Sehr geehrte Frau R.,

vielen Dank für Ihre Anfrage zum Wiederanfahren der deutschen Atomkraftwerke. Das wäre mit Abstand die teuerste Lösung für die Stromerzeugung. Ältere Atomkraftwerke sind auch im Betrieb teuer, u.a. wegen der Fehleranfälligkeit, den Wartungskosten und Ausfallzeiten. Somit können sie nicht mit erneuerbaren Energien mithalten. Die Laufzeitverlängerung der drei letzten deutschen Atomkraftwerke über mehrere Jahre hinweg wäre mit erheblichen Investitionen in Steuertechnik und Ausrüstung verbunden. Diese wirken sich auf die Wettbewerbsfähigkeit der Kernkraftwerke aus. Frankreich investiert z.B. im Rahmen der Laufzeitverlängerung seines Atomparks im Schnitt 1,7 Mrd. Euro pro Reaktor, oder rund 1.500 Euro/kW. Von der Kündigung von Rückbauverträgen ganz zu schweigen.

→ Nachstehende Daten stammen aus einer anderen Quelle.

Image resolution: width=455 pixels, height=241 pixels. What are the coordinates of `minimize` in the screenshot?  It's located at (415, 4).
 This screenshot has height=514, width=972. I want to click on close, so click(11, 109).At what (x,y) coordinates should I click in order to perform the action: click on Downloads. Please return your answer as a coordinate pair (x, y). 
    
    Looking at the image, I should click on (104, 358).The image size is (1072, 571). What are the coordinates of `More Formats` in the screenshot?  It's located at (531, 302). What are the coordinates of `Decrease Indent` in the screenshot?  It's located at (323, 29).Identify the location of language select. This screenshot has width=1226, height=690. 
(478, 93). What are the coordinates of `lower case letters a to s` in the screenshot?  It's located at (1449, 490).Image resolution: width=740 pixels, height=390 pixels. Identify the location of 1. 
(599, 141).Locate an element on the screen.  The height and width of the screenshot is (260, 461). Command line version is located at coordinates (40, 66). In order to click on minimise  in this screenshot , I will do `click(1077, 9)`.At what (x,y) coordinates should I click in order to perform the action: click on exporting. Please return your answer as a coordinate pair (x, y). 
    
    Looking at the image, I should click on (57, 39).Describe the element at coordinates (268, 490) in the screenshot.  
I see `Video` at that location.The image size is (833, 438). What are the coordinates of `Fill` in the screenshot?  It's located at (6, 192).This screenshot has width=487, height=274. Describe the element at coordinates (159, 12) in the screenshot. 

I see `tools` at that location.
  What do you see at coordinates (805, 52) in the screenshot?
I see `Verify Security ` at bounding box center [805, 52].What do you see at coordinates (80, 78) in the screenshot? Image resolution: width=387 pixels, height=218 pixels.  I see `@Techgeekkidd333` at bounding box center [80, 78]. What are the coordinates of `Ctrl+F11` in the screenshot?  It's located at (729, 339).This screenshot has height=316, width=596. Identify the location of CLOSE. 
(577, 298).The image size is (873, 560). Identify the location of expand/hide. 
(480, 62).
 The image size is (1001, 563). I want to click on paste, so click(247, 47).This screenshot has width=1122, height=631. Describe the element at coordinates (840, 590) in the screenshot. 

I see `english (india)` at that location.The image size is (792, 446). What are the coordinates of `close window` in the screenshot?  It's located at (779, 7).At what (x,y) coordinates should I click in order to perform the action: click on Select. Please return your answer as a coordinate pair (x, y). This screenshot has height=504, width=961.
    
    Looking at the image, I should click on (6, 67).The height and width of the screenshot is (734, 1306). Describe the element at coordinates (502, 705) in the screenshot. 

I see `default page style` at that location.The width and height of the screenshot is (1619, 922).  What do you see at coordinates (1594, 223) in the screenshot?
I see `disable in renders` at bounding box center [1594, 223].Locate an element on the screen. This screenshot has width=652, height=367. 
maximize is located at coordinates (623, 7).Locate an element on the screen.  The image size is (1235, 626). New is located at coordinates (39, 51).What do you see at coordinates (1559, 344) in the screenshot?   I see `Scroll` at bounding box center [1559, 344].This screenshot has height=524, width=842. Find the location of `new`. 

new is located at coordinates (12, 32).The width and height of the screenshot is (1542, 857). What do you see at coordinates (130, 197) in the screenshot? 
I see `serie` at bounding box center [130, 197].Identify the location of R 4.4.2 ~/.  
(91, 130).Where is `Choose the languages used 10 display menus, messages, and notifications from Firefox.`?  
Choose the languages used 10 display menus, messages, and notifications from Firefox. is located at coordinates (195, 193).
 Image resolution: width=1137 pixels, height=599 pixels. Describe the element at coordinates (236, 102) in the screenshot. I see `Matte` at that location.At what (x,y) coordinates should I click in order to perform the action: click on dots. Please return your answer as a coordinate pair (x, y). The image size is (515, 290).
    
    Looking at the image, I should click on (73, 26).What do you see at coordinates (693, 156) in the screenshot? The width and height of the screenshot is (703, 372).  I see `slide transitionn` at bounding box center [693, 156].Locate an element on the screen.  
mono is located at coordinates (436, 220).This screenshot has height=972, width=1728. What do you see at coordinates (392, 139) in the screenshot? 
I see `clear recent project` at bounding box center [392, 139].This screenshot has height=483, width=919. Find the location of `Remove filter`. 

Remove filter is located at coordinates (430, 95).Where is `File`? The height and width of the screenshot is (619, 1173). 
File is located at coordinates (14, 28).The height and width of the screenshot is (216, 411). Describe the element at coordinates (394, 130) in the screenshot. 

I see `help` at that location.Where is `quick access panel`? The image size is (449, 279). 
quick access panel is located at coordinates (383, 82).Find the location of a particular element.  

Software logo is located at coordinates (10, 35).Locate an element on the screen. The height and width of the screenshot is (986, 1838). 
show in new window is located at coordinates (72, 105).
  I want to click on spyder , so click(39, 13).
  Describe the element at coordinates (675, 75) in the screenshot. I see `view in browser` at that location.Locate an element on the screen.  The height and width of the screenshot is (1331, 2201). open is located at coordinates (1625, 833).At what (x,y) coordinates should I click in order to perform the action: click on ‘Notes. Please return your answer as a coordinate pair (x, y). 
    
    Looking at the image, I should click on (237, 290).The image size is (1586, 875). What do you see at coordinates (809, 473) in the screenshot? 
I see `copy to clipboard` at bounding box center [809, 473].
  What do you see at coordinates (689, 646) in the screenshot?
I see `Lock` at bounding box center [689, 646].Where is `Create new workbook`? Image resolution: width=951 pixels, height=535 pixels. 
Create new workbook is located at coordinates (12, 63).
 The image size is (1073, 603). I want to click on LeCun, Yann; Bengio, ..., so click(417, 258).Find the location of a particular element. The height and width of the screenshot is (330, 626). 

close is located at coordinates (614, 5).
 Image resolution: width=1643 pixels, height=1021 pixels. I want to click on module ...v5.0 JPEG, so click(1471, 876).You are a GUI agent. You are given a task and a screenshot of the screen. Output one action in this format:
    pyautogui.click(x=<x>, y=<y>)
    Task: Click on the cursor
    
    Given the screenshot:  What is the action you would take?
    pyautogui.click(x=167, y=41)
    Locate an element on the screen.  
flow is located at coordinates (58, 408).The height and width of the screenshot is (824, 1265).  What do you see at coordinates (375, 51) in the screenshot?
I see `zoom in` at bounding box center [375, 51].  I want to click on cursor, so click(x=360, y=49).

Dabei ist Atomstrom bereits vor dieser Investition wegen der gewaltigen Baukosten extrem teuer. Eine Megawattstunde Atomstrom kostet im französischen Flamanville 3 voraussichtlich bis zu 125 Euro pro Megawattstunde. Im Vergleich mit den aktuellen durchschnittlichen Stromgestehungskosten weltweit für Wind-Onshore (rund 29€/Mwh) und Photovoltaik (rund 42€/Mwh) sind Atomkraftwerke einfach nicht wettbewerbsfähig. Bei älteren, abgeschriebenen Atommeilern sorgen die o.g. Instandhaltungskosten für konstant hohe Stromgestehungskosten.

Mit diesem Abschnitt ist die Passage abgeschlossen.